Notre Charte
La loi 21 est constitutionnelle, dit la Cour d’appel. De méchants juges fédéraux, imaginez ! Pour François Legault, c’est une « belle victoire » pour le Québec, parce que « la laïcité est un principe qui nous unit comme nation ». C’est sans doute vrai pour la tarte aux pommes, Céline Dion, Denis Villeneuve et le Canadien (quand il se rend loin en séries).
Quand on y regarde de plus près, on voit vite que la loi 21 « unit » surtout les électeurs péquistes et caquistes, et moins les jeunes que les vieux. Environ le tiers des Québécois sont contre. La loi est peut-être populaire, mais elle reste sacrément clivante. On est plus dans la rivalité CanadiensNordiques que dans le consensus.
Sans refaire tout le débat, notons quand même que la contagiosité du hidjab n’a jamais été prouvée. Et que face à cette menace existentielle, les représentants de l’État arborant un signe religieux ont hérité d’un droit acquis tant qu’ils ne changeront pas de poste. Des enseignantes porteront encore un hidjab dans 20 ans. On a déjà vu plus grande urgence.

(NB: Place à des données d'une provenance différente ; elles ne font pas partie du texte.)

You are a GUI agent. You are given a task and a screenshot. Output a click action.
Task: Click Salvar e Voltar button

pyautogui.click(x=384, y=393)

Mais acceptons que la loi 21 a été votée démocratiquement. Acceptons aussi que la loi 21 passe le test de la Charte canadienne des droits et libertés. Bien sûr, c’est plus facile quand on évite l’application de certains articles, mais acceptons-le quand même. Et aussi que le Québec puisse se soustraire à une constitution qu’il n’a jamais signée. Parce que, quoi qu’on en dise et quoi qu’on fasse, on avait changé les règles en milieu de partie sans l’accord de tous les joueurs.
Acceptons enfin qu’on puisse regarder le reste du Canada droit dans les yeux sans cligner et invoquer la disposition de dérogation à perpétuité, pour toutes les lois que le Québec voudra bien voter. Vous n’aviez qu’à vous arranger pour qu’on signe en 1982. D’ici là, c’est « votre » charte. Pas la nôtre.
Une fois qu’on a accepté tout ça, il reste quand même un maudit gros os : la Charte québécoise des droits et libertés est très semblable à son homologue canadienne. Son champ d’application est même plus large, puisqu’elle s’applique aux rapports privés et non seulement à ceux avec l’État.
Voici ce que René Lévesque en disait peu avant de quitter la politique : « Le peuple québécois s’est donné en 1975 une charte des droits et libertés de la personne qui demeure, à ce jour, l’une des plus complètes qui soient au monde. Or, une telle charte, c’est l’instrument par excellence de l’affirmation des valeurs d’un peuple. Elle exprime à la fois ses convictions les plus fondamentales et les choix et les arbitrages pas toujours faciles qu’il faut faire dans toute société. Elle garantit à chaque personne les conditions minimales de l’exercice de ses libertés. »
Ses convictions fondamentales. Les conditions minimales de l’exercice des libertés. C’était un engagement solennel, politique et démocratique envers les Québécois, à savoir que les droits fondamentaux sont inviolables même quand leur exercice nous dérange. Et que le gouvernement du Québec s’en fera le garant.
Lévesque et Bourassa, aux extrémités de notre spectre politique, s’entendaient là-dessus. Parizeau, Bouchard, Landry, Charest et Couillard aussi. Pour reprendre les mots de François Legault, le respect des droits fondamentaux était « un principe qui nous unit comme nation ». Jusqu’à ce qu’il s’en débarrasse.
Pendant près de 50 ans, notre charte n’avait été modifiée qu’à l’unanimité des partis représentés à l’Assemblée nationale. Toujours pour la renforcer. Jamais pour enlever des droits. En charcutant notre charte de façon préventive — et sous le bâillon — lors de l’adoption de la loi 21, la CAQ a trahi une promesse faite à chacune et chacun d’entre nous. Le message était le suivant : vos droits et libertés sont maintenant subordonnés à des objectifs politiques. Autrement dit, ils sont facultatifs et sujets aux humeurs de la majorité, surtout si c’est payant électoralement.
Le fait qu’une majorité soit d’accord est un bien mince argument. L’existence de droits fondamentaux a été reconnue depuis plus de 200 ans justement pour éviter que les droits des minorités dépendent de la majorité. Les Québécois devraient le savoir, nous qui avons une langue, une culture, des lois civiles et, pendant longtemps, une religion distinctes. Comment pouvons-nous limiter les droits de nos minorités alors que nous n’avons jamais accepté qu’on limite les nôtres ?
C’est trop facile de ne protéger que les droits qui nous arrangent. La moindre des choses serait qu’on laisse la Charte québécoise des droits et libertés s’appliquer en toutes circonstances et qu’on soit fiers de prendre le risque que cet outil d’affirmation de nos valeurs communes ait le dernier mot. Parce que c’est notre charte.